One of the worst offensive teams in the NBA so far this season just learned that they will be without the services of their best offensive player for the next three months. Which probably won’t help. It is somber, disheartening, potentially catastrophic news for anyone who expected the Pacers to be a formidable team this season.

After four games so far this season — playing against non-playoff teams from last year other than the offense-focused San Antonio Spurs, it must be noted — Indiana has the fourth-worst offense in the NBA. This is hopefully small-sample-size-theater doing its dirty tricks, but this doesn’t appear to be some statistical anomaly. They have look out of sorts in every game and really incapable of consistently creating movement, spacing or rhythm, let alone good looks at the hoop. Really, if it wasn’t for an other-worldly individual performance from David West in the opener to beat Toronto and a double-OT win against Sacramento, the team would be in full-blown panic mode. Instead, given that the ball bounced in Indiana’s favor on a few extra occasions, it is only half-blown panic time. But this season could get really, really ugly really, really quickly.

It’s not that Danny Granger is the best player on the planet. He may not even be the best player on this team.

It’s just that those who put together this team’s teams starting lineup did so in a way that prioritized creating a cohesive, effective unit more so than a finding a star or two to build around with lesser, complementary talents. That might make it seem like the loss of any one player would be less of disaster than if, say, Boston lost one of its Hall of Famers for an extended stretch. But, really, this team is so dependent on all five of its very-good-but-not-great players contributing to the whole. And losing Granger — particularly considering the production and offensive acumen of those on the roster who will replace him — disrupts that balance in a way that may result in a much larger drop-off than anticipated.

In short, it is very, very hard to see this team competing on any given night, let alone in a playoff series, against the top teams in this league unless a few of the other guys get their act together soon. Specifically, it would be nice to see one of the two guys who were handed a combined $100 million this offseason, Roy Hibbert and George Hill, start pulling their weight on offense.

Roy is yet to score 15 points and went 1-for-7 against the Spurs. Hill is shooting 36.0% on the season (21.1% from behind the arc), and is the floor general of an offense that is shooting a collective 40.1%. (League average last season was 44.8%, for reference.)
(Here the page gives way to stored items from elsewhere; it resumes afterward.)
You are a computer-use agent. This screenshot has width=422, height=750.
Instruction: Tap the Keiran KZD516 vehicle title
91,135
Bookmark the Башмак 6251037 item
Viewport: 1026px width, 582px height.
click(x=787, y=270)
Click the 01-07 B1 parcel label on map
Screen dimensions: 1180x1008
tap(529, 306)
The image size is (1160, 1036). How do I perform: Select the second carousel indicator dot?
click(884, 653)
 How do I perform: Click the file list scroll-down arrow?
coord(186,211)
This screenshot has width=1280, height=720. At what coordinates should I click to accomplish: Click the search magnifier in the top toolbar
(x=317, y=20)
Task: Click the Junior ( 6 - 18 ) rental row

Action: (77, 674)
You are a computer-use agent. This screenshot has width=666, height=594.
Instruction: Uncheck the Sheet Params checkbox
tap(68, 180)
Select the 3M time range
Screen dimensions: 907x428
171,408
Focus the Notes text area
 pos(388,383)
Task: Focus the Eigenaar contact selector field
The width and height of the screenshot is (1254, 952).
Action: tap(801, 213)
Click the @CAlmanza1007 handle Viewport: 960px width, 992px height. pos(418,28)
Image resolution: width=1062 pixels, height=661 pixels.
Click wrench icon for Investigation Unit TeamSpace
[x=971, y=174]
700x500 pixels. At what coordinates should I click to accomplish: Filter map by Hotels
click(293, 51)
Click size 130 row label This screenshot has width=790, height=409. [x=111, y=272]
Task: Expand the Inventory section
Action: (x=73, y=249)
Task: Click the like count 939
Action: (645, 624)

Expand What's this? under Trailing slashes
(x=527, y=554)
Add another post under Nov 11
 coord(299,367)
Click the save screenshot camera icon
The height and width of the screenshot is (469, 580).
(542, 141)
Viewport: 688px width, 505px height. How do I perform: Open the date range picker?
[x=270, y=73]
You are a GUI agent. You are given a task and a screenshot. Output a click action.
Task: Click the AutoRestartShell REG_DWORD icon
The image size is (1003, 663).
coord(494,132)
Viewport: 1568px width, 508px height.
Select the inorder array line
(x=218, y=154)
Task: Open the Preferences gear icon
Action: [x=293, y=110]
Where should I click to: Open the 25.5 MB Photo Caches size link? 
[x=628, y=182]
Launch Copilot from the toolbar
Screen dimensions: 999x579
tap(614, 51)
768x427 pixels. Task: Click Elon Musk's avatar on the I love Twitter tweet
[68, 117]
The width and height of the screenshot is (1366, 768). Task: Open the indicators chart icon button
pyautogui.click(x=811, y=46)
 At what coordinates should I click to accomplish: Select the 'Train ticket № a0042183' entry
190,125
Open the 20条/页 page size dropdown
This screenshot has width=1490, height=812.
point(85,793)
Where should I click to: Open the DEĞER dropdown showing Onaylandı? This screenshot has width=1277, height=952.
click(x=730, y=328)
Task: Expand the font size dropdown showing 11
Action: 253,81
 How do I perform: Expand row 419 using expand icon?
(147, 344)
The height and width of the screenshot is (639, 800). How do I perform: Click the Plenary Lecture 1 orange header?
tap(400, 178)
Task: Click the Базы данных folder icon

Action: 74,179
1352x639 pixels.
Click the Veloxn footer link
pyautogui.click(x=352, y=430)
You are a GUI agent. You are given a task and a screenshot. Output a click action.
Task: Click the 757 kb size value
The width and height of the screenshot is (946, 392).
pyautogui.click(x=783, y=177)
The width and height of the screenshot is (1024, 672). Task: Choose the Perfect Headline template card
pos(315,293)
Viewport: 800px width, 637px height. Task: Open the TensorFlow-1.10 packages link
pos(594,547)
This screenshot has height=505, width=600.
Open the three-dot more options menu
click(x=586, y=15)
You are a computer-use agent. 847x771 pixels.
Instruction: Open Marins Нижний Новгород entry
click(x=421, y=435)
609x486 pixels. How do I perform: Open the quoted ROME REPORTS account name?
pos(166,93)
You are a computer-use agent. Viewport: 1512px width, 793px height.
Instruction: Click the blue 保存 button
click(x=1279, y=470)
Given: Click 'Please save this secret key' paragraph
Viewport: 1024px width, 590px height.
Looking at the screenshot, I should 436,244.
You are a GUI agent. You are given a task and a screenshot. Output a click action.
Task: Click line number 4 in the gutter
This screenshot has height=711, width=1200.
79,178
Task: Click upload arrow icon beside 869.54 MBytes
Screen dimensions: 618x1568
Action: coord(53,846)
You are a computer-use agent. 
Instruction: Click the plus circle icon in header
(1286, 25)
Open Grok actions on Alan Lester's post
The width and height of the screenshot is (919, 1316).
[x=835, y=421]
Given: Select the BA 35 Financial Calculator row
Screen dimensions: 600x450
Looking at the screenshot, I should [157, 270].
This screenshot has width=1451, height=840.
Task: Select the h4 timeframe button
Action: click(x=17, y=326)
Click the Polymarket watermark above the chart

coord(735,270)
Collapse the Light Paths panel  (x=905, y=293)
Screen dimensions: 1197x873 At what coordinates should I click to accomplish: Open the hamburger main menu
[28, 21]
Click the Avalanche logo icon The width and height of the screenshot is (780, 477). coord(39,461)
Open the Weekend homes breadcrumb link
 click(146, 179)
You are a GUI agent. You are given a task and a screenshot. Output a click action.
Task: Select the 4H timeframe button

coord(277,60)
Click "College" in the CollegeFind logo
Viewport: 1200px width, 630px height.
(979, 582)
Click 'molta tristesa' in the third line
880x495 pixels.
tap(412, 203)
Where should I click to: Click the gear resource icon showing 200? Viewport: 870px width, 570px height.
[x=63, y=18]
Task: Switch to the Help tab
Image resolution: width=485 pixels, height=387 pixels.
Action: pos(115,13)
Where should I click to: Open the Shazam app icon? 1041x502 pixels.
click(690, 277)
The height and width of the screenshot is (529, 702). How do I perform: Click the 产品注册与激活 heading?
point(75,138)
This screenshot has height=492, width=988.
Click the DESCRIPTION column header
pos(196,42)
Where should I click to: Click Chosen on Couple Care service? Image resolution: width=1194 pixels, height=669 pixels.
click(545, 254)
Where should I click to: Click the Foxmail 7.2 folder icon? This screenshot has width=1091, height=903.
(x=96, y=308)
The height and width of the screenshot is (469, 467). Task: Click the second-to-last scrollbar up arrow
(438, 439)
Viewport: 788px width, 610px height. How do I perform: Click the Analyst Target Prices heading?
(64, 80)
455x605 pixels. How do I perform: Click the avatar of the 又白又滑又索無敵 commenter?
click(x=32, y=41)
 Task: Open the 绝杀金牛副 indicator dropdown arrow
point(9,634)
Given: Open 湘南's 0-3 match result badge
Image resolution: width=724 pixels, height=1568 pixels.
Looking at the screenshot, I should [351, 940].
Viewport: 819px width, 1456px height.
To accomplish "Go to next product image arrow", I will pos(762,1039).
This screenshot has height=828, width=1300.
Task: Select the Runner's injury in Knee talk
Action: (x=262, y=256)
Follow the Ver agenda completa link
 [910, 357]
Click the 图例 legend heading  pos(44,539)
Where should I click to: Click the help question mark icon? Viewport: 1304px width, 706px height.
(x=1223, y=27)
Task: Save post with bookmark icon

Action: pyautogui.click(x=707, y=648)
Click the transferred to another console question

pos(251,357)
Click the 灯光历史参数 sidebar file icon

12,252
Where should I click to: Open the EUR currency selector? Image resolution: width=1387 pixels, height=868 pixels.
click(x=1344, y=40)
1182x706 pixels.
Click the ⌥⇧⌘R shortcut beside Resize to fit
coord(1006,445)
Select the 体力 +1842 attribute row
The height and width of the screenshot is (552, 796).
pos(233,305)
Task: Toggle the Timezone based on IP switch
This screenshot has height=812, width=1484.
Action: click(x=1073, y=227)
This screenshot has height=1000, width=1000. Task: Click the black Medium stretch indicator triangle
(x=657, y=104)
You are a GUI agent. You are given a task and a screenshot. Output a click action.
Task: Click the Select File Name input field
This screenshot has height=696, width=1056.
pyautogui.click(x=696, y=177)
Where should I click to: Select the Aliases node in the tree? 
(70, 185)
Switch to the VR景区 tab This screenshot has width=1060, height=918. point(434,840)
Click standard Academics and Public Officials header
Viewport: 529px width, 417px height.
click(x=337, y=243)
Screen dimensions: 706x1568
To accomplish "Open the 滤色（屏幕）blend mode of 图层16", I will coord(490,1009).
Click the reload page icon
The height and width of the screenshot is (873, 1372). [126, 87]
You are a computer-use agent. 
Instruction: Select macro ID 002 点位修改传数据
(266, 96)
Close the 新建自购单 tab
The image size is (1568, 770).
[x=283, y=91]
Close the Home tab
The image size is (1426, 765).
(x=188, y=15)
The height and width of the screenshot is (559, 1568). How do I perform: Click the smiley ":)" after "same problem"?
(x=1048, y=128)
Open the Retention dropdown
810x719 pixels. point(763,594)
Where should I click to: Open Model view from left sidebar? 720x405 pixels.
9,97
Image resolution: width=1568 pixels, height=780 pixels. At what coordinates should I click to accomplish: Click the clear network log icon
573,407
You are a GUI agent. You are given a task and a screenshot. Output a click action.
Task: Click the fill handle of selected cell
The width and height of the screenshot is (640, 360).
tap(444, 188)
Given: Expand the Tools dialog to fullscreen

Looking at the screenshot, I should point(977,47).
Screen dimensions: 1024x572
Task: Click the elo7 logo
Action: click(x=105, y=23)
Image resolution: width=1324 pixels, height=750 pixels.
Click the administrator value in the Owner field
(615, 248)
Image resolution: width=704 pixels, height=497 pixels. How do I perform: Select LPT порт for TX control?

Not to be hyperbolic, but unless something changes soon, it might be a loooong season in Indianapolis. Because there isn’t anyone on this roster, other than probably West and Lance Stephenson, who has been doing much of anything with the ball. And the team sure hasn’t done anything — this season anyway — to convince anyone that the sum of the whole is greater than the parts.

(P.S. Atlanta is playing pretty well so far this year. Only two games, so can’t read too much into it, but they have the league’s fifth-best offense currently and they gave the Thunder the bizness the other evening. Particularly Jeff Teague.)